__Required work__: Beginning with the line that contains "You are a GUI", copy each remaining line of the data below exactly.

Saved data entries
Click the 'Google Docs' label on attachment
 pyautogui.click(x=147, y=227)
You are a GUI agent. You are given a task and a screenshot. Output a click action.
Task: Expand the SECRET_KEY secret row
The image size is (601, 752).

__Response__:
You are a GUI agent. You are given a task and a screenshot. Output a click action.
Task: Expand the SECRET_KEY secret row
The image size is (601, 752).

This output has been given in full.